15 Costumers You Should Know

The International Costumers Guild is posting a series of short video tributes to the pioneers and superstars of convention masquerades

The trailer “15 Costumers You Should Know” credits Forry Ackerman as the “Father of Convention Costuming” – he wore a “futuristicostume” made by Myrtle Douglas at the first Worldcon in 1939. The series will revisit the historic work of fans Kathy Sanders, Bruce & Dana MacDermott, Karen Schaubelt Turner Dick, Animal X, Jacqueline Ward, Janet Wilson Anderson, Deborah K. Jones, Pierre & Sandy Pettinger, Barb Schofield, Adrian Butterfield and Ricky Dick.

See more at the IGC Archives.

The Ackerman Oeuvre

Christopher M. O’Brien’s The Forrest J Ackerman Oeuvre is now available from McFarland.

For the benefit of those who only know the French they learned from Pepé Le Pew, ouevre means a substantial body of work constituting the lifework of a writer, an artist, or a composer.

A bibliography listing Ackerman’s fiction, nonfiction, poetry, screenplays, film appearances, speeches and other works, plus a filmography and concise biography, fill the book’s 242 pages.

This includes a foreward by Dennis Billows who met Forry at the San Diego Comic-Con around 1975 and spent his free time for the next 20 years organizing his collection. Billows also worked as assistant editor of Ackerman’s magazine, Famous Monsters of Filmland.

O’Brien has spent more than a decade researching the pulp magazines and early science fiction fandom. His fannish credits include an article about William Hamling in Earl Kemp’s eI #55.

[Thanks to Bill Warren for the story.]

Hollywood Underground

When CBS failed to stop ABC from broadcasting a new reality series “The Glass House,” which it called a rip-off of its own “Big Brother,” the network retaliated with a satirical announcement of its plans to develop an imitation of a well-known ABC series to be called “Dancing on the Stars.”

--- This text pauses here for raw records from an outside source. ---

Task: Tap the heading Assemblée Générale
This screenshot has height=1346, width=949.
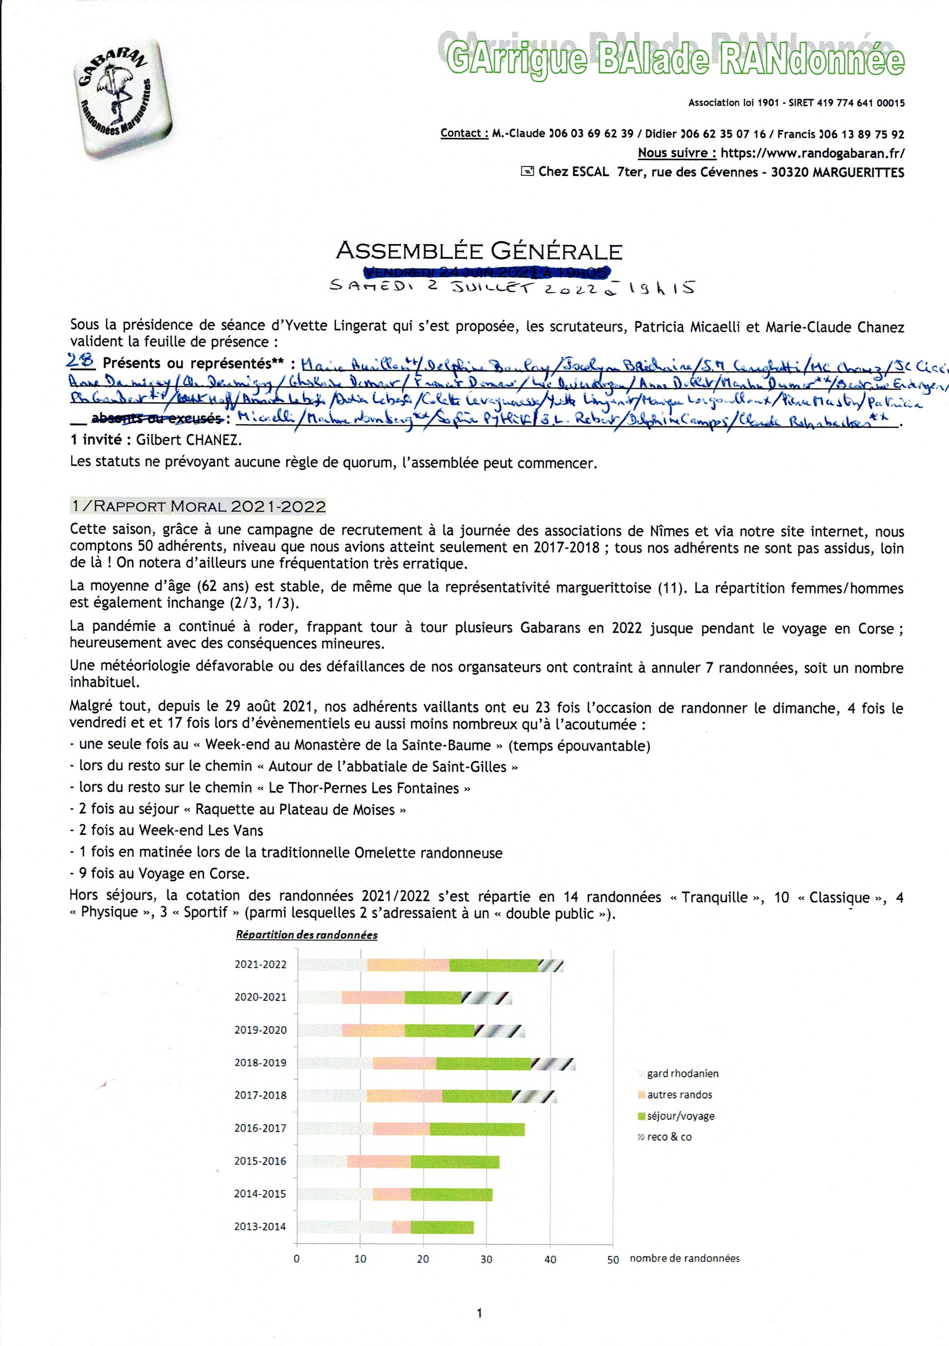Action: tap(479, 252)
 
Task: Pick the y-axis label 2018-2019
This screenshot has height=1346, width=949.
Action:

The Washington Post reports:

“Dancing on the Stars” will be broadcast from the celebrity-strewn Hollywood Forever Cemetery, CBS claimed. It will feature “moderately famous and sort of well-known people you almost recognize competing for big prizes by dancing on the graves of some of Hollywood’s most iconic and well-beloved stars of stage and screen.”

The cemetery houses the remains of such Hollywood luminaries as Rudolph Valentino, Cecil B. DeMille, Douglas Fairbanks Sr. and Jr., Tyrone Power and Terry, the dog that played Toto in “The Wizard of Oz.”

If denied its first choice, CBS says “approaches will be made to Westwood Village Memorial Park, where equally scintillating luminaries are interred.”

Westwood Village Memorial Park Cemetery is where Ray Bradbury was laid to rest earlier this month, joining others with strong ties to the sf/fantasy field, Richard Basehart, Robert Bloch, Alexander Courage (composer of the Star Trek theme), and Ray Walston.

The Hollywood Forever Cemetery, in addition to the dog from The Wizard of Oz, is the last resting place of tangential sf/fantasy figures Mel Blanc, Elmo Lincoln (Tarzan in silent movies), Peter Lorre, Darren McGavin, and Fay Wray.

The Ackerplaque

Forrest J Ackerman, who once speculated about being buried at the Hollywood cemetery with an interactive audio-video plaque, was ultimately interred at Forest Lawn Memorial Park in Glendale with a standard memorial plaque which reads, “Sci-Fi Was My High.” Other notables at Forest Lawn, Glendale with connections to sf/fantasy are James Arness, Joe Barbera (of Hanna-Barbera), L. Frank Baum, Lon Chaney Sr., Walt Disney, Errol Flynn, Fritz Leiber Sr. (the writer’s father), and Jay Ward.